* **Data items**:
▶

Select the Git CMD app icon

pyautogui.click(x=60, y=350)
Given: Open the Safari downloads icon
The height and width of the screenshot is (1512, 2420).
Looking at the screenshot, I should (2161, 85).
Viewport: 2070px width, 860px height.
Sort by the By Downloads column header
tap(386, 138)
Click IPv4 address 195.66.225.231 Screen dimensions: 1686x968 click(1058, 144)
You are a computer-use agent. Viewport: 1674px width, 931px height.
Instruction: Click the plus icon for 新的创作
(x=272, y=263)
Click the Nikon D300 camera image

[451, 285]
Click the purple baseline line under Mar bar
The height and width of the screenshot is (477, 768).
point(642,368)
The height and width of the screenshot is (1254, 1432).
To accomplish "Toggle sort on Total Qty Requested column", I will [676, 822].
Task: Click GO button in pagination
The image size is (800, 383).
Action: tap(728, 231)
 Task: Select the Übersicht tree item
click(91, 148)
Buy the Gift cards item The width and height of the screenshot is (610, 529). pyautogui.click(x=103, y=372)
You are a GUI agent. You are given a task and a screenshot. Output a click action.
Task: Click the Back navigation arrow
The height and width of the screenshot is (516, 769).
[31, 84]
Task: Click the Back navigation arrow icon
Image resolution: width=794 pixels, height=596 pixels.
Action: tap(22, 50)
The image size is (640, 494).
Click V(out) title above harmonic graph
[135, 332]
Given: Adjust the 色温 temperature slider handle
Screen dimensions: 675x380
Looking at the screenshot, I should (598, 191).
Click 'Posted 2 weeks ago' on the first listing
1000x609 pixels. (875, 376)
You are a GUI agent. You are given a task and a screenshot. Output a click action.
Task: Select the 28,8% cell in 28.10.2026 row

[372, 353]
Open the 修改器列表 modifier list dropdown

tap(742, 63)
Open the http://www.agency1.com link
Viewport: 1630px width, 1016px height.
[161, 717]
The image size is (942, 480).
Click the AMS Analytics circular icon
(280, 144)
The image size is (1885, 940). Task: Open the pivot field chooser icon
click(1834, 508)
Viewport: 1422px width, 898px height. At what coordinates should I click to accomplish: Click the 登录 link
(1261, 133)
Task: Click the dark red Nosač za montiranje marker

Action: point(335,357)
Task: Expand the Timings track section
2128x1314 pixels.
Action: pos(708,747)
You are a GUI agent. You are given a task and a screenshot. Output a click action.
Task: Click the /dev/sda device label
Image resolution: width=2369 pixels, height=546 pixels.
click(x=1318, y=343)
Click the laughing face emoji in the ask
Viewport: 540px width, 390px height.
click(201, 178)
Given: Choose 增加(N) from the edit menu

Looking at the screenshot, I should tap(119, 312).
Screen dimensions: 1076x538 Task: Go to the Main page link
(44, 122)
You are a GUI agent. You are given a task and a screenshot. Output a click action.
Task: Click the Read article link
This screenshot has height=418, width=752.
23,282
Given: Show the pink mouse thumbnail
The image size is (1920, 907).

◀

* **Task to carry out**:
The data is to be reproduced in full, every line intact.

* **Solution for this problem**:
Select the Git CMD app icon

pyautogui.click(x=60, y=350)
Given: Open the Safari downloads icon
The height and width of the screenshot is (1512, 2420).
Looking at the screenshot, I should (2161, 85).
Viewport: 2070px width, 860px height.
Sort by the By Downloads column header
tap(386, 138)
Click IPv4 address 195.66.225.231 Screen dimensions: 1686x968 click(1058, 144)
You are a computer-use agent. Viewport: 1674px width, 931px height.
Instruction: Click the plus icon for 新的创作
(x=272, y=263)
Click the Nikon D300 camera image

[451, 285]
Click the purple baseline line under Mar bar
The height and width of the screenshot is (477, 768).
point(642,368)
The height and width of the screenshot is (1254, 1432).
To accomplish "Toggle sort on Total Qty Requested column", I will [676, 822].
Task: Click GO button in pagination
The image size is (800, 383).
Action: tap(728, 231)
 Task: Select the Übersicht tree item
click(91, 148)
Buy the Gift cards item The width and height of the screenshot is (610, 529). pyautogui.click(x=103, y=372)
You are a GUI agent. You are given a task and a screenshot. Output a click action.
Task: Click the Back navigation arrow
The height and width of the screenshot is (516, 769).
[31, 84]
Task: Click the Back navigation arrow icon
Image resolution: width=794 pixels, height=596 pixels.
Action: tap(22, 50)
The image size is (640, 494).
Click V(out) title above harmonic graph
[135, 332]
Given: Adjust the 色温 temperature slider handle
Screen dimensions: 675x380
Looking at the screenshot, I should (598, 191).
Click 'Posted 2 weeks ago' on the first listing
1000x609 pixels. (875, 376)
You are a GUI agent. You are given a task and a screenshot. Output a click action.
Task: Select the 28,8% cell in 28.10.2026 row

[372, 353]
Open the 修改器列表 modifier list dropdown

tap(742, 63)
Open the http://www.agency1.com link
Viewport: 1630px width, 1016px height.
[161, 717]
The image size is (942, 480).
Click the AMS Analytics circular icon
(280, 144)
The image size is (1885, 940). Task: Open the pivot field chooser icon
click(1834, 508)
Viewport: 1422px width, 898px height. At what coordinates should I click to accomplish: Click the 登录 link
(1261, 133)
Task: Click the dark red Nosač za montiranje marker

Action: point(335,357)
Task: Expand the Timings track section
2128x1314 pixels.
Action: pos(708,747)
You are a GUI agent. You are given a task and a screenshot. Output a click action.
Task: Click the /dev/sda device label
Image resolution: width=2369 pixels, height=546 pixels.
click(x=1318, y=343)
Click the laughing face emoji in the ask
Viewport: 540px width, 390px height.
click(201, 178)
Given: Choose 增加(N) from the edit menu

Looking at the screenshot, I should tap(119, 312).
Screen dimensions: 1076x538 Task: Go to the Main page link
(44, 122)
You are a GUI agent. You are given a task and a screenshot. Output a click action.
Task: Click the Read article link
This screenshot has height=418, width=752.
23,282
Given: Show the pink mouse thumbnail
The image size is (1920, 907).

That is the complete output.